La guerra del noceto di Caravaggio

«Ora chiederò aiuto ai No Tav»

Gaetano Nodari tra il suo noceto, che ora non c’è più.

«Una volta alcuni gruppi di “No Tav” mi avevano contattato per dirmi che mi volevano sostenere nella mia battaglia. Io allora avevo detto loro di no perché non desideravo avere e creare problemi. Mi sa che adesso però li ricontatterò per chiedere aiuto: sono veramente stufo di questa questione».

A parlare è Gaetano Nodari, l’agricoltore di Caravaggio che da più di un anno è in lotta con Cepav2, il consorzio che sta costruendo il tratto Treviglio-Brescia della Tav, per ottenere un congruo indennizzo per il suo noceto di Fornovo. Nodari lo aveva piantato 22 anni fa, ma l’anno scorso è stato tagliato: sul terreno di 3.400 metri quadri dove prima si trovavano i 268 noci ora sorge il cavalcavia collegato alla ex statale 591, che passa sopra i tracciati dell’autostrada Brebemi e della Tav.

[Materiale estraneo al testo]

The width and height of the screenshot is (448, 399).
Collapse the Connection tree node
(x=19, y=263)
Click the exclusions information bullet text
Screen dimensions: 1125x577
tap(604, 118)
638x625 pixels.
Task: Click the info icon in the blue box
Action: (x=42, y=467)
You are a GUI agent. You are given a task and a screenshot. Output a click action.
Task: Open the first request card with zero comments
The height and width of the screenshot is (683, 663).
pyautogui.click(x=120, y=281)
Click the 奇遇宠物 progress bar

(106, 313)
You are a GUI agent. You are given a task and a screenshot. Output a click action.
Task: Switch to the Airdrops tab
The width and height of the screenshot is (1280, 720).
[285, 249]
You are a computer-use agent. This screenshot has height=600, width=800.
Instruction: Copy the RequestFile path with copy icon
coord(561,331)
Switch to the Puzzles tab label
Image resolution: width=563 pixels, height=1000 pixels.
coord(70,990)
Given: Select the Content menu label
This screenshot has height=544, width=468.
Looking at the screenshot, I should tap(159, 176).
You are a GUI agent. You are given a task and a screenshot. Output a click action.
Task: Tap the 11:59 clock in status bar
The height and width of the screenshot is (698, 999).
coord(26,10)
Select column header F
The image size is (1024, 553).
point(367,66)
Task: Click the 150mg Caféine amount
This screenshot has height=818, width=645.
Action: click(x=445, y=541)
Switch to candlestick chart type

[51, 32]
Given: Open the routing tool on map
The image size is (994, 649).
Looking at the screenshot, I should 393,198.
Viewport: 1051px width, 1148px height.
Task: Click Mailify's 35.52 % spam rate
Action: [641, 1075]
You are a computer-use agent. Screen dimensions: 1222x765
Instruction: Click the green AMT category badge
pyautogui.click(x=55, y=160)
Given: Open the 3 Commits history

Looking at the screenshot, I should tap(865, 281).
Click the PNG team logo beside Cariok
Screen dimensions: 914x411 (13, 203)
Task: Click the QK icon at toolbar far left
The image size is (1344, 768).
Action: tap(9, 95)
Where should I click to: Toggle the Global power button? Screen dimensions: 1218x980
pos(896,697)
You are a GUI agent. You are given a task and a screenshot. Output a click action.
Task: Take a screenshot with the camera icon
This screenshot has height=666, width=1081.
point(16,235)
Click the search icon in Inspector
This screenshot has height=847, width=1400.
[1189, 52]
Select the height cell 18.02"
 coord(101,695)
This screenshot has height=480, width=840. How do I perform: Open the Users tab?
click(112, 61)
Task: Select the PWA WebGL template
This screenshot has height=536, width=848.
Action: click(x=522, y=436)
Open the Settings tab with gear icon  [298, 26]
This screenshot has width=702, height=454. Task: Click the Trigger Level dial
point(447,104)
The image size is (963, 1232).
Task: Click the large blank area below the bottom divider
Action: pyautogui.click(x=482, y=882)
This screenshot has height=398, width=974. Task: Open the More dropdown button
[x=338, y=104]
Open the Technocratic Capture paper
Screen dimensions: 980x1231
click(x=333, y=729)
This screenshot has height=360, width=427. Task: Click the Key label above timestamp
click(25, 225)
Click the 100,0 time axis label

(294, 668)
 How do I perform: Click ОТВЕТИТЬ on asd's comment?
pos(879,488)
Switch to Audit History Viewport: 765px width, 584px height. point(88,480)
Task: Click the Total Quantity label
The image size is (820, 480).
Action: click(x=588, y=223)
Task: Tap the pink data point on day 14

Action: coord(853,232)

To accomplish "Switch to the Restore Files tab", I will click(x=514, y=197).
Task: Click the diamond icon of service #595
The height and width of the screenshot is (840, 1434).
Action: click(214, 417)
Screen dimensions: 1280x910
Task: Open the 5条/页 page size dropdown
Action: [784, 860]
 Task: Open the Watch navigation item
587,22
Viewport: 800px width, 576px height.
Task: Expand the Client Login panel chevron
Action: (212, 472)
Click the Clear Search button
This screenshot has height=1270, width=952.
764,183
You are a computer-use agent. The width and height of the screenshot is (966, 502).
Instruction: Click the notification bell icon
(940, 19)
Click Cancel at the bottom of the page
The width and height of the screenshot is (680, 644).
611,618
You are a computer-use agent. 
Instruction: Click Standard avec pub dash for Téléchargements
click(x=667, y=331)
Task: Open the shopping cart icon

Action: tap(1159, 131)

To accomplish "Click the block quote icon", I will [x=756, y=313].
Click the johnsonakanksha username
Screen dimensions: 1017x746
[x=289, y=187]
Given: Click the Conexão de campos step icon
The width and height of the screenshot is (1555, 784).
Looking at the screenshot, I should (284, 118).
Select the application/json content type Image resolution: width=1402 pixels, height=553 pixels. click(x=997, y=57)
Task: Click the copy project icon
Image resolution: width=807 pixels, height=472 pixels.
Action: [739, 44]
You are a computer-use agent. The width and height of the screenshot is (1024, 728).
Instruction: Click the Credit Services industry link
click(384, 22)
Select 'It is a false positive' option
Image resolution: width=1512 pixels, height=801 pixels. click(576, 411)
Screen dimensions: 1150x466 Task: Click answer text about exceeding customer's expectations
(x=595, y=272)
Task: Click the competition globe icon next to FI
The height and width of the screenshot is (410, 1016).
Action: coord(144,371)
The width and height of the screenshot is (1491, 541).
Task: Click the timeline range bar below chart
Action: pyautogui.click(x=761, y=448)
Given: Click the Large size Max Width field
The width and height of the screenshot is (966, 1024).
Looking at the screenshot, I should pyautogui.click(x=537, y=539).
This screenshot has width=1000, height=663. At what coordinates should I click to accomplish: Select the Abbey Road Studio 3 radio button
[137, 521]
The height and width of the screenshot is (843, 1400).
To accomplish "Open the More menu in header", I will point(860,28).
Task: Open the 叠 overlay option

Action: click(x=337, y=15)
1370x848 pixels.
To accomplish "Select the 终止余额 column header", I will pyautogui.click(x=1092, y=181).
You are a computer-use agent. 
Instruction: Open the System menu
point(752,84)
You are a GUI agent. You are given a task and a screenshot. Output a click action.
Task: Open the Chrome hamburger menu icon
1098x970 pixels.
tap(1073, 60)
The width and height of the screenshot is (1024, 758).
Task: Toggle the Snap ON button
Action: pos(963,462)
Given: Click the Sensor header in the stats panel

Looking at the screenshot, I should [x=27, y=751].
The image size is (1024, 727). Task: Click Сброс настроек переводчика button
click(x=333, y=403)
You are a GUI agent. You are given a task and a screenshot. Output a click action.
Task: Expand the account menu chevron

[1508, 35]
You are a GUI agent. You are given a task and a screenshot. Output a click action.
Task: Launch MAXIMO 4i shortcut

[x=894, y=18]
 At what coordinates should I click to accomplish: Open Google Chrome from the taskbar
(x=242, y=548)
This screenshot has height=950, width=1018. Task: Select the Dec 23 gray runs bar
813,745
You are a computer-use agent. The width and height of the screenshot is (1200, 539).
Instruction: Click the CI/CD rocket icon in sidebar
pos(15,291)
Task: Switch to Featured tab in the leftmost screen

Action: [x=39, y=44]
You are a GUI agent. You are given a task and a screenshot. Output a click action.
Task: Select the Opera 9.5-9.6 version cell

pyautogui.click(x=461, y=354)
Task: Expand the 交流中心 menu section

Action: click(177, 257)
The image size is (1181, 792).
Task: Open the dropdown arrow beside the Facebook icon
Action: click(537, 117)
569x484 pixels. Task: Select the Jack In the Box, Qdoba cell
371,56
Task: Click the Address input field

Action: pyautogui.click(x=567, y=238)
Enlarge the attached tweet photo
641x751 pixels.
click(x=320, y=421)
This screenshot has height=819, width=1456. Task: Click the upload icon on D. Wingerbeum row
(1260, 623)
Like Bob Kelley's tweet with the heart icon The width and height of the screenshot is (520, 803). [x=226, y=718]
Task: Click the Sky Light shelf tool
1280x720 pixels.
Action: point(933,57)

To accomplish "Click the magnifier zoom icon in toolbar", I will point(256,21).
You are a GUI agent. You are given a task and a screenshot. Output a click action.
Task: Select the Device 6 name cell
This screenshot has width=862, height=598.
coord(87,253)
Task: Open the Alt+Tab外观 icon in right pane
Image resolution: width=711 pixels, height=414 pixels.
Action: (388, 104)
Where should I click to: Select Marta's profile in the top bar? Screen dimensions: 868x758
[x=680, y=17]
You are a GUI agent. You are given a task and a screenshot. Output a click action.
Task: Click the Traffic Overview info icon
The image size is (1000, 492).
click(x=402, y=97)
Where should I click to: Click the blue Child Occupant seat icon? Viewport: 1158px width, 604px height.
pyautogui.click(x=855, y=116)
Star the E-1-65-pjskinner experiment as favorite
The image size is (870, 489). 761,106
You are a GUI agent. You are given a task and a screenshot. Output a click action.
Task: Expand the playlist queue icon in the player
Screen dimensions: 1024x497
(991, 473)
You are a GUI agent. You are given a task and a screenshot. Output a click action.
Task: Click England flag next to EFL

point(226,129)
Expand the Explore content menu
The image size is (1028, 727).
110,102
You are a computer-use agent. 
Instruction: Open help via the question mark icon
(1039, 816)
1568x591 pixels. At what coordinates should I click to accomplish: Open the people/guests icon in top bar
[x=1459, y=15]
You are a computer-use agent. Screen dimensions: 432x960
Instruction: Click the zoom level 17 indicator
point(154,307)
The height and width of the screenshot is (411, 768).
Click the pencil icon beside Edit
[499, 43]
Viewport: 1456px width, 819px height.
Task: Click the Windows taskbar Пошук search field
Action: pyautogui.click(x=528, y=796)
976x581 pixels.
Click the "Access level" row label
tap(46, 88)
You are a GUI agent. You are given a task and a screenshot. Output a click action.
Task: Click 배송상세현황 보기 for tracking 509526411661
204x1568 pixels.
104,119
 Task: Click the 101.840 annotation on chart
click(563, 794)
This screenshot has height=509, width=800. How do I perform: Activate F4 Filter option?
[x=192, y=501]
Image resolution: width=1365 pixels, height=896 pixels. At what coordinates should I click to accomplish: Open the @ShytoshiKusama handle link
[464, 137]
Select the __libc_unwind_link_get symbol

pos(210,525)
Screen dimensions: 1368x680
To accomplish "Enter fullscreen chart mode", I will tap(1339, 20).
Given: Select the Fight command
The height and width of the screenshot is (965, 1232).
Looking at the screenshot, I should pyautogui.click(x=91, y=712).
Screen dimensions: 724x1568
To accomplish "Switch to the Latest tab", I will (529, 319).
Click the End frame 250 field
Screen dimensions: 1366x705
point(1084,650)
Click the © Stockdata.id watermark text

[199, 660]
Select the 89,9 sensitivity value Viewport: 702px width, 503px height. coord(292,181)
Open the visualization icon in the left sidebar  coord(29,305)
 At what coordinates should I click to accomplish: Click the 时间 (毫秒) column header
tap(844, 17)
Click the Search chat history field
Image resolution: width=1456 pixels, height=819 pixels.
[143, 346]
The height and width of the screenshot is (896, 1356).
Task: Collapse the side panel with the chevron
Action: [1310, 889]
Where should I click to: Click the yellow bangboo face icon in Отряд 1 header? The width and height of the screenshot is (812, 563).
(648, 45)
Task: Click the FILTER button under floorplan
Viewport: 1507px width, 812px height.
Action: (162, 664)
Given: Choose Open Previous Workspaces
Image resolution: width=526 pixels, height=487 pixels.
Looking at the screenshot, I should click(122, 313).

Il fatto che ha fatto perdere la pazienza a Nodari risale ai giorni scorsi. Quest’estate la terna arbitrale del tribunale di Bergamo aveva stabilito che all’agricoltore doveva andare per il noceto un indennizzo di 176 mila euro. La cifra era sembrata troppo bassa all’agricoltore, così aveva fatto ricorso alla Corte di appello di Brescia chiedendo 130 mila euro in più. È notizia dei giorni scorsi che anche Cepav2 ha presentato un contro-ricorso chiedendo invece che la cifra venga ridotta. A quanto? 11.436 euro.

Per la precisione, i 268 noci sono stati valutati da Cepav2 per un totale di 1.086 euro. Il motivo è che sono stati ritenuti semplice legna da ardere non avendo, secondo quanto sostenuto dal consorzio, le caratteristiche per produrre legno pregiato; 10.350 euro è stato valutato invece il terreno. «Proponendo questa cifra ridicola - commenta Nodari - hanno sconfessato anche il loro stesso tecnico membro della terna arbitrale».